When we meet them all, years later, they have splintered, separated by hurt and wounds that we only catch glimpses of. Klaus (I’ve-run-out-of-alternative-ways-to-say-aka: Séance) has a pretty obvious drug problem. Alison has attained some degree of celebrity, but in the process has lost her husband and her daughter. Luther has just been hanging out on the moon. Like you do. Vanya is playing violin. Diego is still fighting crime, a little too intensely. Ben (or: the Horror) is dead. Number 5 (aka: the Boy also aka: my absolute favorite) has vanished. And Sir Reginald Hargreeve? He’s dead. Newly dead, but dead none the less. Our heroes come together to “mourn” (quotation marks because, well…no one’s actually that sad besides Luther) the loss of someone who was ultimately a pretty terrible father figure.

Certain Dynamics are Established Pretty Quickly

Vanya has written a tell-all book that’s been received with various degrees of resentment by her adopted siblings. Luther and Alison have a strong connection, of amorphous definition. Klaus really enjoys needling everyone. Diego is angry, and has some sibling rivalry issues with Luther, who suggests in a round about way that one of his siblings is responsible for the death of Hargreeves. Unsurprisingly, none of them take particularly kindly to being indirectly accused of murder, and the house is fraught, until Luther puts on a vinyl of Tiffany’s cover of “I think we’re alone now,” and everyone separately breaks out in awkward nerd-dancing.

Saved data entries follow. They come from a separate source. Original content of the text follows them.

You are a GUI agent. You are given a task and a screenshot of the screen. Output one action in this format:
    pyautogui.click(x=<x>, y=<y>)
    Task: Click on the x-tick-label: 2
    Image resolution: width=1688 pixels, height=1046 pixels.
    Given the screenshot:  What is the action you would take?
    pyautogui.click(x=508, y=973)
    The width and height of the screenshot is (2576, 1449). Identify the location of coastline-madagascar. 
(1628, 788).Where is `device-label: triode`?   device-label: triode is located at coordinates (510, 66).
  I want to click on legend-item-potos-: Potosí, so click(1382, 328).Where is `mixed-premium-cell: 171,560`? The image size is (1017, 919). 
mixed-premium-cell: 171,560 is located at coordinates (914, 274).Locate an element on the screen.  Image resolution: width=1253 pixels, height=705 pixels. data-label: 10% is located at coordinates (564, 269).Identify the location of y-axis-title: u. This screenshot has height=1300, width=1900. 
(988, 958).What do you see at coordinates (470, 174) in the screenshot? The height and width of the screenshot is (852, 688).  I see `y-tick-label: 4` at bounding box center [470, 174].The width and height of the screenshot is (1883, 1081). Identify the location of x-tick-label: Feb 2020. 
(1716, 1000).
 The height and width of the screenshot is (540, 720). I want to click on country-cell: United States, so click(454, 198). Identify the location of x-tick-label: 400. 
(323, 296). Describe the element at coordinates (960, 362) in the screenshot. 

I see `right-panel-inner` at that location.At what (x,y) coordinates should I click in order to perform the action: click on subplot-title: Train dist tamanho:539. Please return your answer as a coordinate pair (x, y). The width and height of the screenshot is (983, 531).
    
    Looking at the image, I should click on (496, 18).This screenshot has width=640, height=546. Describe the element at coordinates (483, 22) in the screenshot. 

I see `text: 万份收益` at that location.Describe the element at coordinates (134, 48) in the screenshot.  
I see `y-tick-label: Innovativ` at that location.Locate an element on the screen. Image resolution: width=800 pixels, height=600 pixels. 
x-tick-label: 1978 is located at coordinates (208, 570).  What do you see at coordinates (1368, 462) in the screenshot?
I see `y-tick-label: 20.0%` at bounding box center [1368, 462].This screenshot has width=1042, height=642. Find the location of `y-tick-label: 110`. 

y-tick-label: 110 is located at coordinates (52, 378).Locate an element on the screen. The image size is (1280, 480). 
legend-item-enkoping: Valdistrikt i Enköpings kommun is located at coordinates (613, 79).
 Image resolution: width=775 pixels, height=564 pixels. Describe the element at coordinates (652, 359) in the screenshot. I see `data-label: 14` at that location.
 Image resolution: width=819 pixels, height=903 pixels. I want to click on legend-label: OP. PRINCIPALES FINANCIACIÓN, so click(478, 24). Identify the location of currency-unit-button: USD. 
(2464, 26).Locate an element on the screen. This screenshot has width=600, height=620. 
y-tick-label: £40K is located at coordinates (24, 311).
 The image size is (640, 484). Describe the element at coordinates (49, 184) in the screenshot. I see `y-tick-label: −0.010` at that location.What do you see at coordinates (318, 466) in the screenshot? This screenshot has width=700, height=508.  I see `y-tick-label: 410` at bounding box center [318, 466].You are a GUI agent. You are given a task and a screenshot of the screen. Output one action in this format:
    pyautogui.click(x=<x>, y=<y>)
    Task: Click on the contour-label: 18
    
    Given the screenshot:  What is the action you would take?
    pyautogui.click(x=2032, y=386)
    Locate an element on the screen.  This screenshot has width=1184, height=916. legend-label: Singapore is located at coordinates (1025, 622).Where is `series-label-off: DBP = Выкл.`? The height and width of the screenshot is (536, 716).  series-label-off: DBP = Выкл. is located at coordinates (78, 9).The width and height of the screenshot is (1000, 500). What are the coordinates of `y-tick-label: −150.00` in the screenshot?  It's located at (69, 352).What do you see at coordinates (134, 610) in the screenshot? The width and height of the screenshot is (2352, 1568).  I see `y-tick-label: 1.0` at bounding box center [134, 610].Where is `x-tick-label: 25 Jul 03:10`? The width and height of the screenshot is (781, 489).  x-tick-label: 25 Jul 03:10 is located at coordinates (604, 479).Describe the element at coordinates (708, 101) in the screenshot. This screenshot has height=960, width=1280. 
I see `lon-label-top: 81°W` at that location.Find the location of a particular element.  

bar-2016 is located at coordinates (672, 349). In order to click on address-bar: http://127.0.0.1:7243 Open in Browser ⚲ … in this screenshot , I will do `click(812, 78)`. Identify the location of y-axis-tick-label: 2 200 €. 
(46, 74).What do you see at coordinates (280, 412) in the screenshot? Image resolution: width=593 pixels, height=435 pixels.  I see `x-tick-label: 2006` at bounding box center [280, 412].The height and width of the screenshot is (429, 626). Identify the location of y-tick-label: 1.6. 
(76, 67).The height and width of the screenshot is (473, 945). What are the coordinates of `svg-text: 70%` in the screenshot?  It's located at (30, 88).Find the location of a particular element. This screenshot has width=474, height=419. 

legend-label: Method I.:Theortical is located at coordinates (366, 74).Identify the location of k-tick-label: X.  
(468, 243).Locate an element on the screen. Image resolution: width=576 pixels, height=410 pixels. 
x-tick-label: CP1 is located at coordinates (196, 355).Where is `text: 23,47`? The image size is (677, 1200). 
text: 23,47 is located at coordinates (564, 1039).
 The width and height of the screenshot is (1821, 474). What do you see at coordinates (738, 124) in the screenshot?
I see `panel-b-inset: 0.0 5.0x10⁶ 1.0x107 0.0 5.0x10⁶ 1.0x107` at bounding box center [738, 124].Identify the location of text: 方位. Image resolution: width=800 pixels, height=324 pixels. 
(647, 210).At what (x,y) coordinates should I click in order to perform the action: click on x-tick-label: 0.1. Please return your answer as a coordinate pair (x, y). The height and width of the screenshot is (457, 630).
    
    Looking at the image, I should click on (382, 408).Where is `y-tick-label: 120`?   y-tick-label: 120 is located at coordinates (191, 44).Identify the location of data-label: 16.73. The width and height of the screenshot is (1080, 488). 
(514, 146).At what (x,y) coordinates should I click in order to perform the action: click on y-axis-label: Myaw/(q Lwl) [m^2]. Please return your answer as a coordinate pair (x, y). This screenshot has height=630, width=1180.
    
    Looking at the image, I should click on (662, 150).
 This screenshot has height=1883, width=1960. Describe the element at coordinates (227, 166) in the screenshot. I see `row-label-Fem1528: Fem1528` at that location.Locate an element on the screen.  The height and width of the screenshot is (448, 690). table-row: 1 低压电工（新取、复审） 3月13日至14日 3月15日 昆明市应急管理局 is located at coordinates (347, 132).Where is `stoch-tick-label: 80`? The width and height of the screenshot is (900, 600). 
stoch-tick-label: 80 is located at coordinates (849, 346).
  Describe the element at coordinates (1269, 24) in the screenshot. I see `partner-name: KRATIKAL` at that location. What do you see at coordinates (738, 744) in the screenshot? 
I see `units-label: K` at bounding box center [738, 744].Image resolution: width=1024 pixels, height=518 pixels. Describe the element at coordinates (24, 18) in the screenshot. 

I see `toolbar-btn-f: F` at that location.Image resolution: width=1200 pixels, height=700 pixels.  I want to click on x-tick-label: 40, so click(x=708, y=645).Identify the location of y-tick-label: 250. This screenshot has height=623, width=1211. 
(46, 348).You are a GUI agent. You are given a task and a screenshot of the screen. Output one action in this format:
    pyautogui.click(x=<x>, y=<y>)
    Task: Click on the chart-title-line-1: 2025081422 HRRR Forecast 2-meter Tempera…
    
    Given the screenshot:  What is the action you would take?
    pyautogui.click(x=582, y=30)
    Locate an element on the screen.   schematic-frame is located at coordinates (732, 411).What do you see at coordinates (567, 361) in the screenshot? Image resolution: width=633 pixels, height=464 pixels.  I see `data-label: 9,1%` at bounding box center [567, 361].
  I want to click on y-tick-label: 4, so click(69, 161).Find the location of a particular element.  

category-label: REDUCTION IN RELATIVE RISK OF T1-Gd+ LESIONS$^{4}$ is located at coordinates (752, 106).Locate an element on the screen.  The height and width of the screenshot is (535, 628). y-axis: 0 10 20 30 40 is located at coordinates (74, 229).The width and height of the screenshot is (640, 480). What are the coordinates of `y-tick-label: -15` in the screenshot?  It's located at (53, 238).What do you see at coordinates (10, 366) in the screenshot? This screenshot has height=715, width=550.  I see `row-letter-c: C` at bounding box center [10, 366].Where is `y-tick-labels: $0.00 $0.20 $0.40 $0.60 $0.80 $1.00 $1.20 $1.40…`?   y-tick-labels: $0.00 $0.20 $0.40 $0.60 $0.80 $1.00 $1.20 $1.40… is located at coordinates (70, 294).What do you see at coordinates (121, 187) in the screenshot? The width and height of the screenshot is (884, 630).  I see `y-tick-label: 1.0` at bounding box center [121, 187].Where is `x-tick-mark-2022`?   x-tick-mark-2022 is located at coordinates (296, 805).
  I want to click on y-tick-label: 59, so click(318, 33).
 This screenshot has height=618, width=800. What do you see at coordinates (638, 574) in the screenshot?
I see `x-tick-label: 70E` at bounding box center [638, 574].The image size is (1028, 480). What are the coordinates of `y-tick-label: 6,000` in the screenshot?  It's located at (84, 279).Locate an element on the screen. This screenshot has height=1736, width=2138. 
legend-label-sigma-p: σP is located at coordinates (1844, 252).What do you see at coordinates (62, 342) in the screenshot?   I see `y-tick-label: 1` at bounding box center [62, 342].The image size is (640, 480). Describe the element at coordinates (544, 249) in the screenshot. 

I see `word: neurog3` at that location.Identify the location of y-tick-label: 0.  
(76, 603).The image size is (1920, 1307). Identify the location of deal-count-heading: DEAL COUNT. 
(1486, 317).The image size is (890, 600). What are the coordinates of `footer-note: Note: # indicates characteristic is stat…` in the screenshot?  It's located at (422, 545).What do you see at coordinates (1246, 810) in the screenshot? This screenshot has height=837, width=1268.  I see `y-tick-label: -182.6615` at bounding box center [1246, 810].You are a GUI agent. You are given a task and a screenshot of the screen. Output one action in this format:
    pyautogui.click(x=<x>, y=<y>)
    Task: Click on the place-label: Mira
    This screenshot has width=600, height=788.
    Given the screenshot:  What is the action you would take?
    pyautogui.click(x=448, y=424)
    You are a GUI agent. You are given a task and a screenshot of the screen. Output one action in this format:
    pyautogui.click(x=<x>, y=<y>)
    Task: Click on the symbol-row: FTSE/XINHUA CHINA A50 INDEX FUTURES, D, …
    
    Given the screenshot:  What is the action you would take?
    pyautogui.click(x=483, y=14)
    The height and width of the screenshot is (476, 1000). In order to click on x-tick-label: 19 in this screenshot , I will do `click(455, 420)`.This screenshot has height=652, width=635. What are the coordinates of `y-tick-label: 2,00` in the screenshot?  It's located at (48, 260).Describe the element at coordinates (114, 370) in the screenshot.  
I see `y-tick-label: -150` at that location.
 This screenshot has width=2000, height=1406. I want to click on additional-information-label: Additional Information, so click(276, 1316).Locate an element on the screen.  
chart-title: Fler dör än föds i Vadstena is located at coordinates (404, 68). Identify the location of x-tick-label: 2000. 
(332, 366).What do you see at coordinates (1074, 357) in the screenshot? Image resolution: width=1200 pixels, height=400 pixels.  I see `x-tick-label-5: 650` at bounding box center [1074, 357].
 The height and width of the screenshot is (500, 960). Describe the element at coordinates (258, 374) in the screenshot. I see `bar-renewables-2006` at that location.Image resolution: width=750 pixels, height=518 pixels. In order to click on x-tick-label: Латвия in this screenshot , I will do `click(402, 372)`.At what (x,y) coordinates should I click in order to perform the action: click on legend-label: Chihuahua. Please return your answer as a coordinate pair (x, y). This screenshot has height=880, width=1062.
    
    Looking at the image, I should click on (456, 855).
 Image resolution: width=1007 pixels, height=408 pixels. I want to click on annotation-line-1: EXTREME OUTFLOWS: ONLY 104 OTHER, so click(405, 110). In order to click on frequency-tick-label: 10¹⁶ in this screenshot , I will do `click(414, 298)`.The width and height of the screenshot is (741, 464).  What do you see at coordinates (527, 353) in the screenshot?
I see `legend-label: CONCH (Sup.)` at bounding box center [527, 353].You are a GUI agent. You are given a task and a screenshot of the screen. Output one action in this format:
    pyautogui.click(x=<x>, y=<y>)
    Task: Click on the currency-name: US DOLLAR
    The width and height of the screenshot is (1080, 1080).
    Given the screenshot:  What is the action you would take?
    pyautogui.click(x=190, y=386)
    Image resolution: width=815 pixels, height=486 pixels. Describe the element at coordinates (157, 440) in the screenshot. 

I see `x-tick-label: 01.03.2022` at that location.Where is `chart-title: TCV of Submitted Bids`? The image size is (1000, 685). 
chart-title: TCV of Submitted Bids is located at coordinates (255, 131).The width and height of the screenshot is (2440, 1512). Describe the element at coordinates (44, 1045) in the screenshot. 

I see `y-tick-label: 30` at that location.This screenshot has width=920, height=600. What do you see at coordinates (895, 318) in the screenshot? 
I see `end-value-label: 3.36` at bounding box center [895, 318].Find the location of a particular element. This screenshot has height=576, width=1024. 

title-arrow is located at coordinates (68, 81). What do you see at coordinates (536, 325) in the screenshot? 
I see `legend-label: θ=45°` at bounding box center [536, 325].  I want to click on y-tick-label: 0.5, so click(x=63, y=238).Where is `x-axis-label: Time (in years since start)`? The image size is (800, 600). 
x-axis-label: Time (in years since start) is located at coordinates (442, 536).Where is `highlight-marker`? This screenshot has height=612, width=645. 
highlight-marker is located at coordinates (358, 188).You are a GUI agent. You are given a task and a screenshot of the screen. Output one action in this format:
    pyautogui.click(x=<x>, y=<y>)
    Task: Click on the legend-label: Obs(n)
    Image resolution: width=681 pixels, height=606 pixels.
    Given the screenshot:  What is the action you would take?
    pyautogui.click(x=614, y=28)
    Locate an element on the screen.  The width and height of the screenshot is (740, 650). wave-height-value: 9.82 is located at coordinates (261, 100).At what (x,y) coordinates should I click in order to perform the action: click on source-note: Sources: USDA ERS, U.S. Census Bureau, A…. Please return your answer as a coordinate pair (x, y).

It’s absolutely cathartic while still managing to establish that these characters – for all their arrhythmic similarities – as isolated and divided from each other. And then Number 5 arrives, still in the body of a ten-year-old. He is a divine, arch asshole – and while I was going to reserve my assessment of the actors until a paragraph or two from now, I am compelled to mention that the actor playing Number 5 (Aiden Gallagher) surpasses my loftiest expectations for what a young actor can bring to the screen. Number 5, we learn, had time travelled into the future, to right after an apocalyptic event, and got stranded there. He spent 60 years trying to return, and when he reaches his siblings, it is with a date for the apocalypse. And it is very soon.

A pilot is, by necessity, a table setter of an episode. But credit where it is due, the pacing and editing of this first episode keeps it from every feeling heavy handedly expository. Most importantly, however, the episode is fun. It has a patina of the old goth influences of dear Gerard Way’s former My Chemical Romance glory (be still 21-year-old Kelly’s heart) without being grim, in a DC universe sort of way. That said, it manages to be funny (a use of “Istanbul (not Constantinople)” is so inspired that I absolutely can’t ruin it here, for anyone who has peculiarly decided to read a review before watching the show-no judgment. You do you.) without veering into Deadpool, fourth wall breaking, parody territory.

There is no lampshading of the fact that much of the warmth the children received came from a talking, glasses wearing Chimp named Pogo – it’s handled straight, like “well, of course, weren’t we all raised thus?” which adds an element of authenticity to a universe that is relatively gonzo, from start to finish. It isn’t necessarily surprising, given that Gerard Way is more well-known for being a musician than for writing The Umbrella Academy, that music plays such an integral part in establishing the tone of the show, but it is welcome how cleverly curated the soundtrack is. The show is acted to the pinnacle; the chosen actors do not all closely resemble the physical representations of them in the graphic novel, and it doesn’t even remotely matter. They are the correct people for the job.

And now, with anticipation and absolute delight, it is time for episode 2!